This week we are looking at the first 3-D weapon based fighting game series. Sony marketed the hell out of it, which is amusing because the game wasn’t a system exclusive and remixed version on the Sega Saturn and/or the PC contained more characters and stages. Still, a brand new shiny system combined with the massive amount of cash for advertising that Sony had helped the first game in this series to become a huge success. The PC version of the game even included Earthworm Jim (who was at his peak of popularity) as a hidden character. However, each successive game in the series failed to win the hearts of critics and gamers, and it is one of the few series where each game is thought to be worse than the previous one. Still there is name recognition and even nostalgia for some gamers when they hear the name Battle Arena Toshinden. This week for Diehard GameFAN staffers discuss what, if any, future the franchise still possesses.

Battle Arena Toshinden?

Alexander Lucard – Stay Dead

I never liked Battle Arena Toshinden when it came out. I thought it was ugly and played like crap. Now granted, when this came out, I was knee deep in Street Fighter, Eternal Champions and Fatal Fury, so I personally thought this thing was the incarnation of everything that could possibly go wrong with a fighting game. It’s also why I am probably predisposed to pessimism towards any 3-D fighting series. Well, that and Eternal Champions 3 being cancelled, so Sega could sell more copies of the inferior Virtua Fighter.

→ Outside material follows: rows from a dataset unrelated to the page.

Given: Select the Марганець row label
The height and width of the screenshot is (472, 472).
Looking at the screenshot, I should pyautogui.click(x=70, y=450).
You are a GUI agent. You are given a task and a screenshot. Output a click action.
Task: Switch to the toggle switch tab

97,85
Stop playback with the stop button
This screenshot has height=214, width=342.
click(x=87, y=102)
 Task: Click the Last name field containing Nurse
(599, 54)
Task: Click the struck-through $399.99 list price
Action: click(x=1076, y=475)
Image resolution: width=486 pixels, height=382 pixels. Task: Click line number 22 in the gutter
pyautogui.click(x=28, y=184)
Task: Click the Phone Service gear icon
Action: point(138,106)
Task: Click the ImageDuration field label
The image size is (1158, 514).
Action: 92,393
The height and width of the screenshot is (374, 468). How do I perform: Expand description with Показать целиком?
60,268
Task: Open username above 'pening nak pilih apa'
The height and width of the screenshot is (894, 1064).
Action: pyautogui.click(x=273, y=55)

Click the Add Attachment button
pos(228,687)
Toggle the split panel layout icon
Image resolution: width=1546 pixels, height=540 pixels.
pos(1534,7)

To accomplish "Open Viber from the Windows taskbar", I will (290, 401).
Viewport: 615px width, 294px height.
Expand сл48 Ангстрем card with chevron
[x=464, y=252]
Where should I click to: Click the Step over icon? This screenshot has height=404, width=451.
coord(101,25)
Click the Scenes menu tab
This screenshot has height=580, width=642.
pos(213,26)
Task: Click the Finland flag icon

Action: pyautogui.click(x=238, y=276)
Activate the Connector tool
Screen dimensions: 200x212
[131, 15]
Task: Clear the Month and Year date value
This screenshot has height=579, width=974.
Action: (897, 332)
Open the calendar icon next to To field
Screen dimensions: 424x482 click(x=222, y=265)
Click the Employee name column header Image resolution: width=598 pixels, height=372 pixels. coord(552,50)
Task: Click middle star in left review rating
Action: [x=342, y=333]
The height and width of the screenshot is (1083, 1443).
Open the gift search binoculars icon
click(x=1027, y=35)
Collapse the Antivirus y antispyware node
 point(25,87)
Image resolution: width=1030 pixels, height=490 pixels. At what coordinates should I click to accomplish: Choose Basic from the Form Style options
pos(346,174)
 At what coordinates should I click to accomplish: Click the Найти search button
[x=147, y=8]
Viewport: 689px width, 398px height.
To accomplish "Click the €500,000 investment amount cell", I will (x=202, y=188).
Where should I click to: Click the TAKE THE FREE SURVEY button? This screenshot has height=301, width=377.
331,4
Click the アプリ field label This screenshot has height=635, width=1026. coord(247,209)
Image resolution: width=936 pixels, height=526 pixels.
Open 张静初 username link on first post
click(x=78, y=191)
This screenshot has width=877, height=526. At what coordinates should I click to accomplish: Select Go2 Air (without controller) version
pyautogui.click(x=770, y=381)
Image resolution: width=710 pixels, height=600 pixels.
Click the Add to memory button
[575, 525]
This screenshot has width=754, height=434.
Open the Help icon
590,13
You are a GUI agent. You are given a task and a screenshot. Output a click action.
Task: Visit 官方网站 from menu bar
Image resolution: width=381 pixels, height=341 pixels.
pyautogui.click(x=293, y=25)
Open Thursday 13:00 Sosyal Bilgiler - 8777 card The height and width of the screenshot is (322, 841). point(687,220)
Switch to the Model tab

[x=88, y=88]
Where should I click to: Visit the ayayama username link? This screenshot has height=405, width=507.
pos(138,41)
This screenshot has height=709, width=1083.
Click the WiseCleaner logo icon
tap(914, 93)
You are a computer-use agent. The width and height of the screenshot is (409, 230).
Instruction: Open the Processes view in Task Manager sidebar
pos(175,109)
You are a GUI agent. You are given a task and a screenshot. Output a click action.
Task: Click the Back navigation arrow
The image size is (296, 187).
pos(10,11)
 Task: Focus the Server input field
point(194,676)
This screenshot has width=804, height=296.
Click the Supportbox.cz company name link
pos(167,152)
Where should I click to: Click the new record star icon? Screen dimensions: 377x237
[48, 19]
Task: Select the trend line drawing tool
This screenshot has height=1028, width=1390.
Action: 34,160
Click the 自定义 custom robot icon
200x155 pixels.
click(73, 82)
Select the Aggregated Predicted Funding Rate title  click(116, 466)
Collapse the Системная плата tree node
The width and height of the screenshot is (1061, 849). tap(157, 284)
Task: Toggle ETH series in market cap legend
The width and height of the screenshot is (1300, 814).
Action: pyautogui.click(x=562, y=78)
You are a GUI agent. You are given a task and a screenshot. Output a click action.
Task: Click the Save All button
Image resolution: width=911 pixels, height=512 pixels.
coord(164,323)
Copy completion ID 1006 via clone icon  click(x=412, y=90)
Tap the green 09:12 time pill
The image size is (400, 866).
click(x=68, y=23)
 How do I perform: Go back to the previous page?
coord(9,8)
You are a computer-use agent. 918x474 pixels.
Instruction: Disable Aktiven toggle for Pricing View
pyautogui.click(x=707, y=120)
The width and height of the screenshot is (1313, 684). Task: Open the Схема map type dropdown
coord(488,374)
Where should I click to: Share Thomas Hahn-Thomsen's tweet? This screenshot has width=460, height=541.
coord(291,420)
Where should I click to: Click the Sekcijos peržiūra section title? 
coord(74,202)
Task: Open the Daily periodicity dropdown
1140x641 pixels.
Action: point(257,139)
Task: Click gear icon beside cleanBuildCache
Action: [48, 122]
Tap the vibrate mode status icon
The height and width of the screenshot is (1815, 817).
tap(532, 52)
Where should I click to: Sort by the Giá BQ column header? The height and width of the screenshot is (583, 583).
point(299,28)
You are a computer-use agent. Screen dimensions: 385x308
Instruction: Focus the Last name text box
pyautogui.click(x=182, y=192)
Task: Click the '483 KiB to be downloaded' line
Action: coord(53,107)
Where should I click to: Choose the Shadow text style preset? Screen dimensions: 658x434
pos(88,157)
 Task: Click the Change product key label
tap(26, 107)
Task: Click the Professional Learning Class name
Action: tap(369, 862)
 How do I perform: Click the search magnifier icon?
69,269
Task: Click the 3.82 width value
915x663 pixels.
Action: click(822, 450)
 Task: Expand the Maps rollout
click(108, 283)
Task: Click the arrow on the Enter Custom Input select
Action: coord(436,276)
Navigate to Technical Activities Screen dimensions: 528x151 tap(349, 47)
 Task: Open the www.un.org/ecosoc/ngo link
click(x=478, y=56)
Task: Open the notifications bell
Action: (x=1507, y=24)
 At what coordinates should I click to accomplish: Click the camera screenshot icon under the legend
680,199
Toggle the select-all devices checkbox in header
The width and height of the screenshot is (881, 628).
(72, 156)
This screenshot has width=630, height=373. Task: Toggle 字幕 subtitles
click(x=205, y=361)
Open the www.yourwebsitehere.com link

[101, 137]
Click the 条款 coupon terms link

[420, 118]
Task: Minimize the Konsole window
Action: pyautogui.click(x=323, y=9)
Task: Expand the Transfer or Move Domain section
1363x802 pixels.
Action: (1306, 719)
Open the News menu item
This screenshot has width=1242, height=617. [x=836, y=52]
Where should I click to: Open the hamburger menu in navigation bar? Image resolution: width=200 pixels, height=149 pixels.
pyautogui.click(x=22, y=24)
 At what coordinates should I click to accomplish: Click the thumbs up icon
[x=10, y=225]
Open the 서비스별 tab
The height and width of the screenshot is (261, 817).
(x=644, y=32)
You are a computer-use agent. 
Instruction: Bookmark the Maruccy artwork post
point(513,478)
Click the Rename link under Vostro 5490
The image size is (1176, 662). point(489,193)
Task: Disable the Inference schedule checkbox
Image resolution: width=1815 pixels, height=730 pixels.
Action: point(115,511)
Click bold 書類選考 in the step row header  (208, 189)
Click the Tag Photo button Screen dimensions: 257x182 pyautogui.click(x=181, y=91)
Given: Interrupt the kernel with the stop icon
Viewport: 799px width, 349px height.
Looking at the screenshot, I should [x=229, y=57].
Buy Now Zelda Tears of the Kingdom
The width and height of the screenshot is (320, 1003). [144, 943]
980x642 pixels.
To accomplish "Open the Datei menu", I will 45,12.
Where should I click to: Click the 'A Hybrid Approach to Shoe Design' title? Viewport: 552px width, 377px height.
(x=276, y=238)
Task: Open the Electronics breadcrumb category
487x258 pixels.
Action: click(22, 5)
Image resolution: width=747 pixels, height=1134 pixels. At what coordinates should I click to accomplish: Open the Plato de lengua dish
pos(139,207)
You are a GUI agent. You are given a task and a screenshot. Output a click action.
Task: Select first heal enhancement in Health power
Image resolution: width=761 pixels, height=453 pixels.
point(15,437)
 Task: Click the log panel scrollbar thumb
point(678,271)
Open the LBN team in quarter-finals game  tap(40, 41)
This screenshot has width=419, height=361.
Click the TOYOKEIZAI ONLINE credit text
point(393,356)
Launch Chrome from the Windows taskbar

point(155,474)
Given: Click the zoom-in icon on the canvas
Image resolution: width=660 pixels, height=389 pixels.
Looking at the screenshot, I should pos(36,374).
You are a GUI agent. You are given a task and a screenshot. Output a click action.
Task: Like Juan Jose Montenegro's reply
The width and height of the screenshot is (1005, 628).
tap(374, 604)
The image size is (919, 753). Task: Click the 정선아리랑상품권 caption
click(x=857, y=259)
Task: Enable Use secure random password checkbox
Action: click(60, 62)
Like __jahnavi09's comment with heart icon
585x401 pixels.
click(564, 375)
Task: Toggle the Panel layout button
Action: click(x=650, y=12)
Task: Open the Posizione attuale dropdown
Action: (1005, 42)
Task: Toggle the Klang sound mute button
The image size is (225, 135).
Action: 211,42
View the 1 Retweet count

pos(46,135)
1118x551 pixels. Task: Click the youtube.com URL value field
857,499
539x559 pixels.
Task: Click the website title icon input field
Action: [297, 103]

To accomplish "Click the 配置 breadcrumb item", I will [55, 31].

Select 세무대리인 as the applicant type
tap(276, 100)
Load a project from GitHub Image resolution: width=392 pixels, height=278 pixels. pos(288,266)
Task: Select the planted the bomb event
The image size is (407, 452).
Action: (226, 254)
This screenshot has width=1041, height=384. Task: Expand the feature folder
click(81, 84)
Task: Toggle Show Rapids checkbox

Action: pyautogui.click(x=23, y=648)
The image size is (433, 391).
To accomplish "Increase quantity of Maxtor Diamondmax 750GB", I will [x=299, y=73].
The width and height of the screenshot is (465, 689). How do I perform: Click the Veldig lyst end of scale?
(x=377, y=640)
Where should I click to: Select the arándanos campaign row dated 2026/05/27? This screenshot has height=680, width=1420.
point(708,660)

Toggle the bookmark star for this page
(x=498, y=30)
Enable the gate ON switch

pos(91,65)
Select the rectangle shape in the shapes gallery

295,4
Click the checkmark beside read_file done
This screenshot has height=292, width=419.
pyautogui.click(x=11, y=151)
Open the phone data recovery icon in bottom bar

I was shocked when people were raving about this game and this was probably my first experience with the realization that for most gamers, if it is shiny and new with a lot of marketing behind it, they will eat it up like the sheep they are without a thought for actual gameplay quality. As usual, when I tend to hate a game that many other gamers love, time proved I was simply ahead of the pack as not only did each successive game suck, but people started to realized they hadn’t been very objective when the first Battle Arena Toshinden came out. Much to their surprise and my schadenfreude, they realize the game sucked, that it had always sucked and so they moved on to loving some other awful game that they were told to like instead of thinking for themselves. Meanwhile I had been playing The King of Fighters and Darkstalkers. Ho ho ho. Like I said, schadenfreude.

Look, Battle Arena Toshinden has no redeeming qualities whatsoever. None. It makes things like Time Killers look good because there at least you can get the visual stimulation of limb-lopping. This is a series that is best left forgotten, but alas, Takara has announced that it is eventually coming to the Wii, but they said that in early 2008 and here we are in early 2010 without any further news, so perhaps Takara realized that the only thing to be gained from reviving this stink bomb was bad reviews and abject humilation.


Dave Olvera – Stay Dead

Battle Arena Toshinden needs to stay dead. In fact, time machines need to be invented and perfected because BAT is a god awful insult to fighting games and having it purged from history would be doing everyone a favor.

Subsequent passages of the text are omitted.